Traveling the Yucatan and Central America on $20 USD a day

Dive: Tulum

If you’ve come to Tulum with the intentions of diving, most likely your diving designs involve the deep, dark and spooky cenotes — a geographical feature found mainly in the Yucatan peninsula of Mexico. The options are plenty for the certified diver — beautiful, crystalline waters punctured from top and bottom with the sparkling spires of stalactites and stalagmites, respectively. Slowly twisting your way through the labyrinthine maze of rock formations you’ll be amazed by your fascination with an underwater world that seriously lacks what likely got you hooked on diving in the first place — marine life! The ground-filtered waters of the cenotes are nearly void of any flora and fauna; there are some tropical fishies, snails and crabs to see — but that’s not why you’re there.

The Pit and Angelita are two cenotes in the area that boast a hydrogen sulfuric cloud, a dense and drastic change in opacity at about 30m caused by organic decomposition. In Angelita this manifests as an underwater river of sorts — with gnarled trees breaking through it’s wispy currents. And beneath the cloud there is another world of clear and high visibility salt water.


Scuba Tulum
Ran by Paolo, a Swiss transplant, this shop is very professional and will take you diving even if you’re the only one in the group — as I was. Great divemasters and great lunches provided for the two-tank dives.

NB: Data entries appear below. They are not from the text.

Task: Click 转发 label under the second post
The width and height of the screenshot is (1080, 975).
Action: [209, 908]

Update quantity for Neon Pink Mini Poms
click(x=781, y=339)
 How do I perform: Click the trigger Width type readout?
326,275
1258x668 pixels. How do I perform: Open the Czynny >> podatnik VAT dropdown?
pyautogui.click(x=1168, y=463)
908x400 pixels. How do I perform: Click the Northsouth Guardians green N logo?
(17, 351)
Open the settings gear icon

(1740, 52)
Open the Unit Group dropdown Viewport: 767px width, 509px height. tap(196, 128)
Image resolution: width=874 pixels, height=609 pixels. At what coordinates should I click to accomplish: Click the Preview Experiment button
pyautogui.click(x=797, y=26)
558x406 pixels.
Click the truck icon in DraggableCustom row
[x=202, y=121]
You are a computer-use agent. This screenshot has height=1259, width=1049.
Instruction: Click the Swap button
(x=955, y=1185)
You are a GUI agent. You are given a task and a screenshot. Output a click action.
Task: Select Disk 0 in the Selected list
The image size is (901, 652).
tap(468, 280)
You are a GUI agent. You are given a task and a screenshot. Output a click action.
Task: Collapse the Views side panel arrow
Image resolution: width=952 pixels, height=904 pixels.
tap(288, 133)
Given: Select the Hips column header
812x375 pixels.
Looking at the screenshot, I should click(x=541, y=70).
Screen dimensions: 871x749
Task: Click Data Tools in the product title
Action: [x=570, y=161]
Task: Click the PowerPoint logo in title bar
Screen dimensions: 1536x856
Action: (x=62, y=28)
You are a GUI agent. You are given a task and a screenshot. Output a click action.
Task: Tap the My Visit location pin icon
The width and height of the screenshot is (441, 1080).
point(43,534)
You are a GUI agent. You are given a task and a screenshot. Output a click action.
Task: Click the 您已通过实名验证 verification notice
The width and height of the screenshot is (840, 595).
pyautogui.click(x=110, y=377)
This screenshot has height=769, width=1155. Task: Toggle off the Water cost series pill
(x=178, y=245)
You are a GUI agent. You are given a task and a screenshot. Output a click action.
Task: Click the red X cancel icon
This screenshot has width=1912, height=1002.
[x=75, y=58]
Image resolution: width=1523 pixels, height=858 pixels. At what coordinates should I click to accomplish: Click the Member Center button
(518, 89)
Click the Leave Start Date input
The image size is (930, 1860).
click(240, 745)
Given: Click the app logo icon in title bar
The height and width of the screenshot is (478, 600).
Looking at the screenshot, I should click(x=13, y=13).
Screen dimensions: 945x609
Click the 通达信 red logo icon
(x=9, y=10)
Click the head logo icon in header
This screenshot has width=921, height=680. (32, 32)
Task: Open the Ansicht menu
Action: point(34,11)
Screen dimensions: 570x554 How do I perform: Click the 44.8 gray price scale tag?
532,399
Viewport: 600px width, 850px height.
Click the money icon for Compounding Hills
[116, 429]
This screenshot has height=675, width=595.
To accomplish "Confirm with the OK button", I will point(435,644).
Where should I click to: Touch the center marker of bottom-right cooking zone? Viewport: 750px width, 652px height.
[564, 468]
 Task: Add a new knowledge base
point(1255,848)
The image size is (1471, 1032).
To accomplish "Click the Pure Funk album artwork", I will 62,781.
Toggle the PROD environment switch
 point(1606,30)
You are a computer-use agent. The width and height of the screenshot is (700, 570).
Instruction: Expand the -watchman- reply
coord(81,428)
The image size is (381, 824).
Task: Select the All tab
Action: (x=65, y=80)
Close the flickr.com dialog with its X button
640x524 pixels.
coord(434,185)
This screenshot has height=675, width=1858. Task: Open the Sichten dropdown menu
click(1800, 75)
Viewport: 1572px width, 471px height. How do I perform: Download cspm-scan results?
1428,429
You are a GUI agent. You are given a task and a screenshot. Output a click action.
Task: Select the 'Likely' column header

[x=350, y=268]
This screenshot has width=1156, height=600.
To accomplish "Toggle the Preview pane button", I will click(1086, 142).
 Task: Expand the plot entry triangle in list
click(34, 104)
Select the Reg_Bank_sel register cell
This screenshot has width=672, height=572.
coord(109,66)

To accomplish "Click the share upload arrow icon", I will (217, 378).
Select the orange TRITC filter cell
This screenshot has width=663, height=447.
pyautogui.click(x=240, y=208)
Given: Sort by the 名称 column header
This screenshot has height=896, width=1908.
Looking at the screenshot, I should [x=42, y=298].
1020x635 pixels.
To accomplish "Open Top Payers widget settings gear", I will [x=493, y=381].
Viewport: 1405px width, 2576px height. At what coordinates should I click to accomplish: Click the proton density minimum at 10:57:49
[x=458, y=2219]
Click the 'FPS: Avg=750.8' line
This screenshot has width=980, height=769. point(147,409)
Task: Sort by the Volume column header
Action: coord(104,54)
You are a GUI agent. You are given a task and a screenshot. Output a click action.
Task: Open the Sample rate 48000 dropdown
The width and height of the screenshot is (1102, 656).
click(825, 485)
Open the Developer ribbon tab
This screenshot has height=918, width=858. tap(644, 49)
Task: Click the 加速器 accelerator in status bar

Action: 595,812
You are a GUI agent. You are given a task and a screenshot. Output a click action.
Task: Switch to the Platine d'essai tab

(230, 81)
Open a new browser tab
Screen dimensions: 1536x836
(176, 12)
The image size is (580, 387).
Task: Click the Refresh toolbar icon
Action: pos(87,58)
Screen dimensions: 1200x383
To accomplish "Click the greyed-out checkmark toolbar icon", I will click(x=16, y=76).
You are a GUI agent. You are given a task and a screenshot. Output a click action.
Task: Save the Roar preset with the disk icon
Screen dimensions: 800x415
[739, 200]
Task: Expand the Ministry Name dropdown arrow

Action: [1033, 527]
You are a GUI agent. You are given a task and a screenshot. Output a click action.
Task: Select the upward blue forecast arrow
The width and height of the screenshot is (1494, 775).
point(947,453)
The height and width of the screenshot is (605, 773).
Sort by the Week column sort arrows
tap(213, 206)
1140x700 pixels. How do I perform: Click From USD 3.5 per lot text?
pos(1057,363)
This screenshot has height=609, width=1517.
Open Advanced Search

Two-tank guided cenote dive, transportation, lunch, equipment included (park entrance fees not included — range from $8-20usd/$100-250 pesos)

One-tank guided cenote dive, transportation, lunch, equipment included (park entrance fees not included — range from $8-20usd/$100-250 pesos)

Two-tank reef dive, transportation, guide and equipment included

Discover Scuba: $85usd
Open water certification: $375usd
Advanced open water diver: $335usd

tel: Paolo 984 131 27 67
Av. Tulum Mz 4 Lt 1 Esquina Centauro Sur
(in front of policia federal)

Mot Mot Diving
Located alongside a bakery under the same owner, Mot Mot is a professional outfit with savvy divers eager to help and guide you through your underworld underwater adventures in Tulum.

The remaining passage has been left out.